PDF creation and manipulation
Creating a PDF from images
To create a PDF from images without OCR one can use imagemagick.
convert command to convert two png files to an pdf with a pagesize of DIN A4.convert -page a4 page_1.png page_2.png document.pdf
Also see the imagemagick documentation on the -page option..
OCR using OCRmyPDF
OCRmyPDF is a python wrapper for tesseract that makes it pretty painless to run OCR on a PDF and turn PDFs into standards compliant PDF/A and optimize PDFs to reduce filesize.
ocrmypdf -l deu+eng input.pdf output.pdf
Package Note: The package is called ocrmypdf for all major Linux distributions (AUR on Arch).
Thank you (again) to the friend who found this tool.
Creating PDFs with OCR using tesseract and poppler
To create PDFs with an OCR overlay one can delegate the image to PDF step to tesseract using its pdf preset and join the resulting documents after the OCR step with the poppler pdfunite tool.
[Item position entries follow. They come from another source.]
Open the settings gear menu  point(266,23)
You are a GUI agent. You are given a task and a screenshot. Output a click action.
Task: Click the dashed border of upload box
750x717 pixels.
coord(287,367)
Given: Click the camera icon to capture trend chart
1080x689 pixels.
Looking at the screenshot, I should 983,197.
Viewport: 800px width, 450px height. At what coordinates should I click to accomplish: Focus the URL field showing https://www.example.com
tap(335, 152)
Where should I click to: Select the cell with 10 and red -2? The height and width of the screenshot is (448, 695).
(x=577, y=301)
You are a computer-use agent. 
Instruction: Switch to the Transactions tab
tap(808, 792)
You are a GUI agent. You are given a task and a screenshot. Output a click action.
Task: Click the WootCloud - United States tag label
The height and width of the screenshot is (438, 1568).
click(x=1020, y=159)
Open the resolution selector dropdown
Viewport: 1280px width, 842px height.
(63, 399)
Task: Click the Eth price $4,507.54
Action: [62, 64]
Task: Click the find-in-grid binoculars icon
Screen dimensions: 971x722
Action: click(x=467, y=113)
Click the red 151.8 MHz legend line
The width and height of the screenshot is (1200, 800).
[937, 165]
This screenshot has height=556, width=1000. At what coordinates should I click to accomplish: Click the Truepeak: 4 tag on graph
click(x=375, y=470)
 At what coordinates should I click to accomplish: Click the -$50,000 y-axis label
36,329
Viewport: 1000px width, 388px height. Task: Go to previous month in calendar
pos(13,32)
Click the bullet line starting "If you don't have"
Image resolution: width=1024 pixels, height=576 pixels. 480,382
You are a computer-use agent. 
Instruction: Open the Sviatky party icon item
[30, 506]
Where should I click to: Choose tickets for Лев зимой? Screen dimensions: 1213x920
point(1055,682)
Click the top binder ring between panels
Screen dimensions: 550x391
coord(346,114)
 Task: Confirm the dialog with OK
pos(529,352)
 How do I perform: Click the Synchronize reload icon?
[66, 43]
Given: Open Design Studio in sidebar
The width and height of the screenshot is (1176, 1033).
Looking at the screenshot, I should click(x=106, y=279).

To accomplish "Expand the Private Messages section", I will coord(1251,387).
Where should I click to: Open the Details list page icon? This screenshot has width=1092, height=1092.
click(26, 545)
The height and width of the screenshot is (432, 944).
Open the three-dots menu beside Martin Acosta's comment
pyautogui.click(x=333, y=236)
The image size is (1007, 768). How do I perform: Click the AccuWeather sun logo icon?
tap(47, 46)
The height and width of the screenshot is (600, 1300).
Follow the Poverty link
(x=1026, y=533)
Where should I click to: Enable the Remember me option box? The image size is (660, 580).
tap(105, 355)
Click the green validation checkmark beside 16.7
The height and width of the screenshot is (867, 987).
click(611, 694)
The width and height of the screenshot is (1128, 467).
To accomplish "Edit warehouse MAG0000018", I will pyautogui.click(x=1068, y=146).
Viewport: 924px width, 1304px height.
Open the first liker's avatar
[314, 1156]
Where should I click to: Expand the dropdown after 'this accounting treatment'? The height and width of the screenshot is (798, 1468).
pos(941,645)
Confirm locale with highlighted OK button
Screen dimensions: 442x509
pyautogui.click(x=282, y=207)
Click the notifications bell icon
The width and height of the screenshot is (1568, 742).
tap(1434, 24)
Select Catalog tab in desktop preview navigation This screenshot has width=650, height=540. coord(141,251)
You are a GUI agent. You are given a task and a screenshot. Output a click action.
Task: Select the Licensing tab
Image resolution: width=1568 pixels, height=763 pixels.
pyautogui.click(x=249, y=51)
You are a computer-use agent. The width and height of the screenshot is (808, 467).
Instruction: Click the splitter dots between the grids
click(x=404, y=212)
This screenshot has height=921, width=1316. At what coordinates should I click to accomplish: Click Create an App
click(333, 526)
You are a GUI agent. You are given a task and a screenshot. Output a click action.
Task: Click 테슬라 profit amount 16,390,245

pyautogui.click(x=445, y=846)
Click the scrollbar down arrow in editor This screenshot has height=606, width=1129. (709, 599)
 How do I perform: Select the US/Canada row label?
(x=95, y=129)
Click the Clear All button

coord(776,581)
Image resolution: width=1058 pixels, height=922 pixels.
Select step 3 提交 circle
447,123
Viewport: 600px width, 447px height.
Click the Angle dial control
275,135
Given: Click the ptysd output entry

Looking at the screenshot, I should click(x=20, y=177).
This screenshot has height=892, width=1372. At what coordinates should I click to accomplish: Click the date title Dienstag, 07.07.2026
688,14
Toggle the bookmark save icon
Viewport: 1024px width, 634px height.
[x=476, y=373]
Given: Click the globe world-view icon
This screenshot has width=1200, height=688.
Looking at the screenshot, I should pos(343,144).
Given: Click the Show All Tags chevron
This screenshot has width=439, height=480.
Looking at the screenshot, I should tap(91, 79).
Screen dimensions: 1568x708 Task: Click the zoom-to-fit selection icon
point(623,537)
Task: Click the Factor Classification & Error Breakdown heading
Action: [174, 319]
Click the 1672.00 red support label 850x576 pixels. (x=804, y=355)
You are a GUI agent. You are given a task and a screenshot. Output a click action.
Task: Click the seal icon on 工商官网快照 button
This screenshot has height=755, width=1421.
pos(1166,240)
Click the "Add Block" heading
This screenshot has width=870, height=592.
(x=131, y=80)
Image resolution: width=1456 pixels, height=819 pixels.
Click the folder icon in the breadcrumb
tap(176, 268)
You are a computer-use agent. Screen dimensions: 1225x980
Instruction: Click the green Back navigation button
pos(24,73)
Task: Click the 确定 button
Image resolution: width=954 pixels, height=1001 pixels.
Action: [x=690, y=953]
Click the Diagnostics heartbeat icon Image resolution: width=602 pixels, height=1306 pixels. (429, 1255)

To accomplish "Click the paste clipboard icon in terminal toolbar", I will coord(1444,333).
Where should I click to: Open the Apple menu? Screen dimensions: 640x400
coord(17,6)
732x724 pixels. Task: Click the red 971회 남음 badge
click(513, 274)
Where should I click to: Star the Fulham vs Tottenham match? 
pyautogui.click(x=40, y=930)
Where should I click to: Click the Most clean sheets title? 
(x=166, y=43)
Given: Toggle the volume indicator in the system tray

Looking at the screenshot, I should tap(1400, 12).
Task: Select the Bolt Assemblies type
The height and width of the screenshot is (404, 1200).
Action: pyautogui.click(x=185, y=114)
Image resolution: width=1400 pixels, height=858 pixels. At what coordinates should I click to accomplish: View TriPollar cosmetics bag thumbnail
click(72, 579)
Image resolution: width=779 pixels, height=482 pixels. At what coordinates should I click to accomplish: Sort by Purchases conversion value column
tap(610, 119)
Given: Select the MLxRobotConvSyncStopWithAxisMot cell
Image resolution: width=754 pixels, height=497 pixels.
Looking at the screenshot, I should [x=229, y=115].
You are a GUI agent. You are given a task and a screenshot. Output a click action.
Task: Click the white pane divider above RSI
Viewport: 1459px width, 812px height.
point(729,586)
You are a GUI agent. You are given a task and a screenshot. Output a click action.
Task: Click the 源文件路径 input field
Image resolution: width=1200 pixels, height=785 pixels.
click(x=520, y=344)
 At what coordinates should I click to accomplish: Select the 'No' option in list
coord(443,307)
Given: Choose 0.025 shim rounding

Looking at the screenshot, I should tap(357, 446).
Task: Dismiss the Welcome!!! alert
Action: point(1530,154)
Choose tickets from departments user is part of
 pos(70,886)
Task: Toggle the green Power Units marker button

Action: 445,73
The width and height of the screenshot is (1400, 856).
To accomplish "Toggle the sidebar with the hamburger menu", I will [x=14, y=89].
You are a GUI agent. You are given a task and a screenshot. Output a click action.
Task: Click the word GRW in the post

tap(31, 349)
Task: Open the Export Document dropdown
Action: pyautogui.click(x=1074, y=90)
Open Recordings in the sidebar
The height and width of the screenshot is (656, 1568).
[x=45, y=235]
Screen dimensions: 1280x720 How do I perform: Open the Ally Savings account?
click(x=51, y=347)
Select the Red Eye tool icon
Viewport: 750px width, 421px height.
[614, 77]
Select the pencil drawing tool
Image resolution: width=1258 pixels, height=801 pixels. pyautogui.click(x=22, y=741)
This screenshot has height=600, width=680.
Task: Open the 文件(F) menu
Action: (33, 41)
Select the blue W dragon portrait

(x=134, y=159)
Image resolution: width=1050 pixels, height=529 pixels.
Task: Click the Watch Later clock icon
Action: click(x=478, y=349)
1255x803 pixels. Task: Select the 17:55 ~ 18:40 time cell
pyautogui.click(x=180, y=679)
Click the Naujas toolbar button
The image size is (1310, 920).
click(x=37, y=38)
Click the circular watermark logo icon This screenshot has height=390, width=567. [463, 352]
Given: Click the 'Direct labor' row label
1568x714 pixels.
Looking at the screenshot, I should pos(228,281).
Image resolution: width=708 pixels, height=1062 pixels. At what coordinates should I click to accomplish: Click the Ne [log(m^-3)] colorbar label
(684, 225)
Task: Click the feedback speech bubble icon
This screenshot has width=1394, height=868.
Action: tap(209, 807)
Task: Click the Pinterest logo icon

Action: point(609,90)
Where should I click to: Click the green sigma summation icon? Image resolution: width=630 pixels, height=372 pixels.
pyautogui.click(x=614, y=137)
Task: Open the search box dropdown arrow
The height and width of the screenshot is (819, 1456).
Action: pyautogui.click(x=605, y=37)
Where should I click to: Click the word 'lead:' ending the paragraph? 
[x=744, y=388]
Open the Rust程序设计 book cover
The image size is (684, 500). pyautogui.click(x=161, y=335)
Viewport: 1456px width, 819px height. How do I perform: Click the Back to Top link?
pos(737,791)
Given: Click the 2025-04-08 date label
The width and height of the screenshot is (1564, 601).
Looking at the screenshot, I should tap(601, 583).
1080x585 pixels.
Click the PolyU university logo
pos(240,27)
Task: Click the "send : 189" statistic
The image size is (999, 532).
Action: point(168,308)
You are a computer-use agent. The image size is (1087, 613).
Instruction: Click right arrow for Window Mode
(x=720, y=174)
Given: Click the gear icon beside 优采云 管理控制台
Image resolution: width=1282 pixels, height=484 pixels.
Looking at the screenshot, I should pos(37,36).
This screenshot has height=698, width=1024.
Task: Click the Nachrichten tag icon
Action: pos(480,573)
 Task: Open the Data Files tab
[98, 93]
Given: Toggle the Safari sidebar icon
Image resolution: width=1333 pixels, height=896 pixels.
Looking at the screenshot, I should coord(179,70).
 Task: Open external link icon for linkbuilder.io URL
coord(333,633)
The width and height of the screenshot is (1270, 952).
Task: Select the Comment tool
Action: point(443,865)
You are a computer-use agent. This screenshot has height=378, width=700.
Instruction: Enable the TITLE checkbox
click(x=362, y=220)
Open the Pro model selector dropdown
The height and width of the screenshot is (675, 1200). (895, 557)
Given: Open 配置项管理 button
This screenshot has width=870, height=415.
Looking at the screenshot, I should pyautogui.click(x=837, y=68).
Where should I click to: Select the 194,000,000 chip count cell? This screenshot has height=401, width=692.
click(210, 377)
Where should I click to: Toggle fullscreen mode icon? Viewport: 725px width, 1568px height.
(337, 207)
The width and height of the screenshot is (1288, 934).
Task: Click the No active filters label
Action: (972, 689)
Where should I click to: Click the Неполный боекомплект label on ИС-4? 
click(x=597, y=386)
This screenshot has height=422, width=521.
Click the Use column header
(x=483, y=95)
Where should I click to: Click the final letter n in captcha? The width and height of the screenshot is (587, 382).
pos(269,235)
tesseract page_n.png page_n [options...] pdf
pdfunite page_*.pdf document.pdf
Accessibility Note: These OCR overlays while pretty good are intended for making the documents searchable, they are not a replacement for proper semantic and accessible documents.
Getting text out of PDF files
To get text out of a PDF one can use the pdftotext and pdftohtml command (which come with poppler).
pdftotext file.pdf
Packages
To get the commandline utilities on some distributions one should also install the <packagename>-bin package.
Imagemagick is sometimes just called magick.
Tesseract usually comes without the needed data files, these probably come in packages called like tesseract-data-<lang>, if you just want everything there is probably a tesseract-data-all metapackage.
The pdfunite and pdfto* commands are either directly in the poppler package or in poppler-utils.